When you are the Computer, you will type into the Quarto document in RStudio. However, you do not type your own ideas. Instead, you type what the Coder tells you to type. You are permitted to ask the Coder clarifying questions, and, if both of you have a question, you are permitted to ask the professor. You are expected to run the code provided by the Coder and, if necessary, to work with the Coder to debug the code. Once the code runs, you are expected to collaborate with the Coder to write code comments that describe the actions taken by your code.
When you are the Coder, you are responsible for reading the instructions / prompts and directing the Computer what to type in the Quarto document. You are responsible for managing the resources your group has available to you (e.g., cheatsheet, textbook). If necessary, you should work with the Computer to debug the code you specified. Once the code runs, you are expected to collaborate with the Computer to write code comments that describe the actions taken by your code.

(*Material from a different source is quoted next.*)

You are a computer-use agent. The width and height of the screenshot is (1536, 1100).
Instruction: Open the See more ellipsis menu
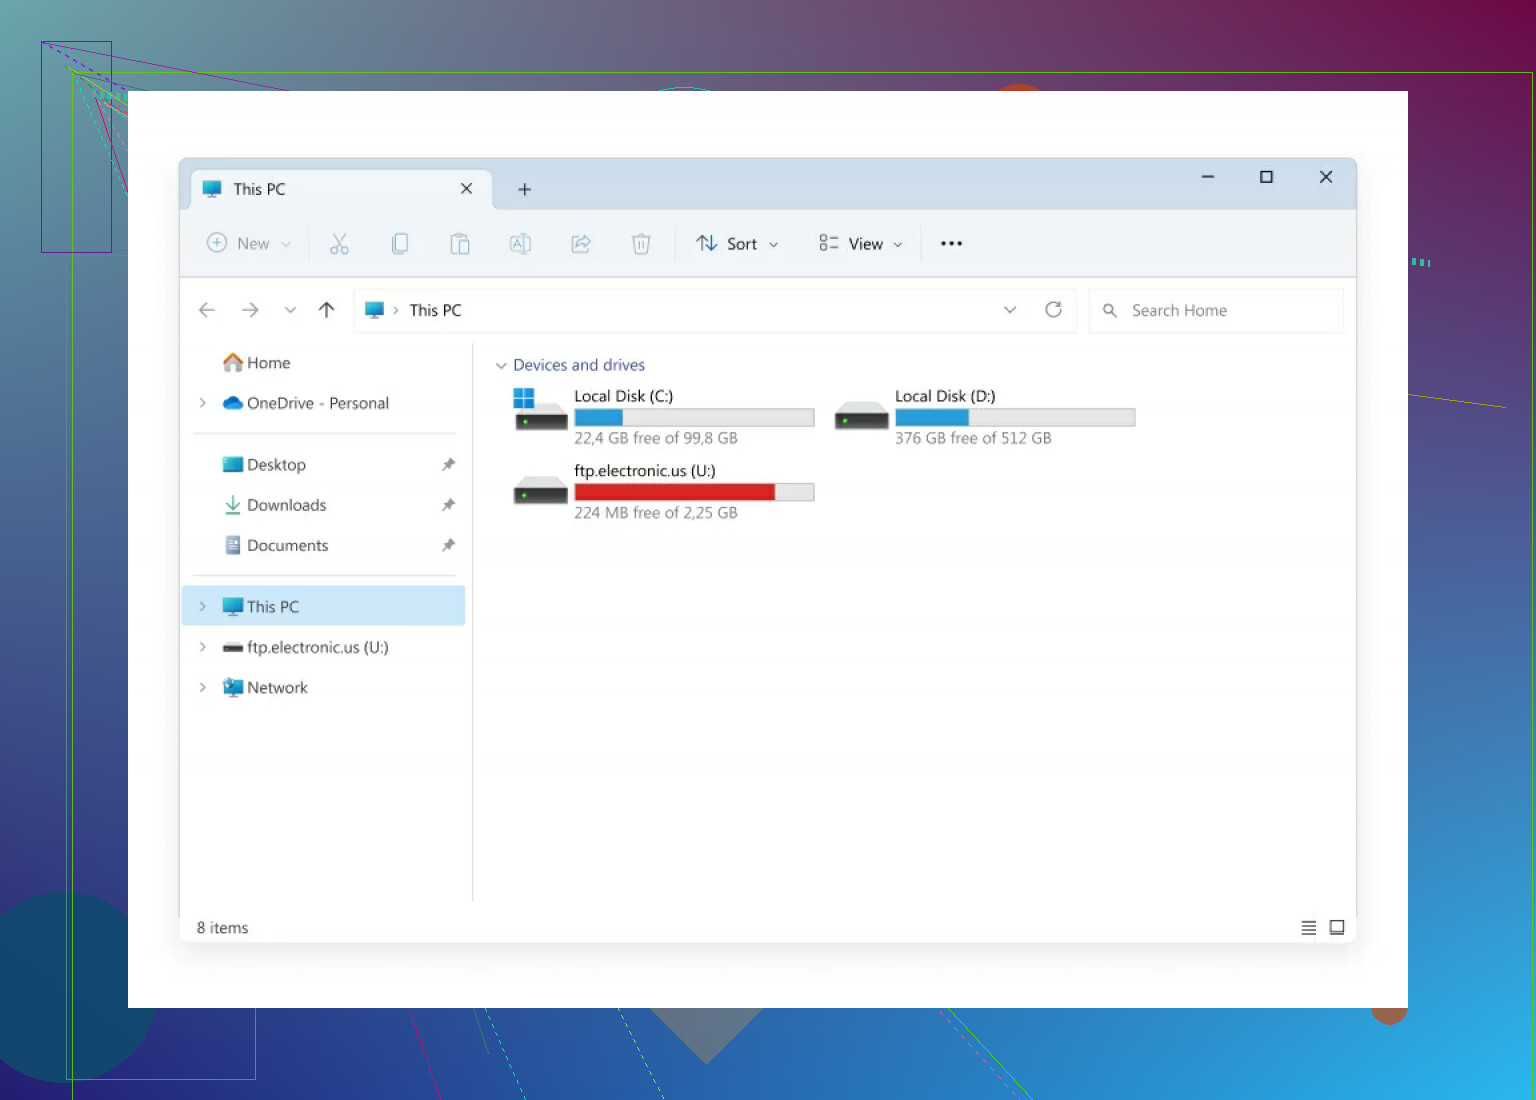click(951, 244)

Here are more details of the Pair Programming Protocols
The partner was born the furthest away from CSUMB will start as the Computer (typing and listening to instructions from the Coder).
Group Norms
Remember, your group is expected to adhere to the following norms:
- Be curious. Don’t correct.
- Be open minded.
- Ask questions rather than contribute.
- Respect each other.
- Allow each teammate to contribute to the activity through their role.
- Do not divide the work.
- No cross talk with other groups.
- Communicate with each other!
Goals for the Activity
- Join multiple data tables together by a common variable(s)
- Create new data sets through the joining of data from various sources
- Combine
joinfunctions with othertidyversefunctions
THROUGHOUT THE Activity be sure to follow the Style Guide by doing the following:
- load the appropriate packages at the beginning of the Quarto document
- use proper spacing
- add labels to all code chunks
- comment at least once in each code chunk to describe why you made your coding decisions
- add appropriate labels to all graphic axes
Setting up your Project
Your project should have the following components:
- completed pa-8-united-nations-voting-activity.qmd
- rendered file as
.html
The original Computer should submit the zip file for the canvas quiz. The original Coder can just submit the rendered html file.
Computer - Be sure to share the final .qmd and .html file with the original Coder.
Data Description
The data this week comes from Harvard’s Dataverse by way of Mine Çetinkaya-Rundel, David Robinson, and Nicholas Goguen-Compagnoni.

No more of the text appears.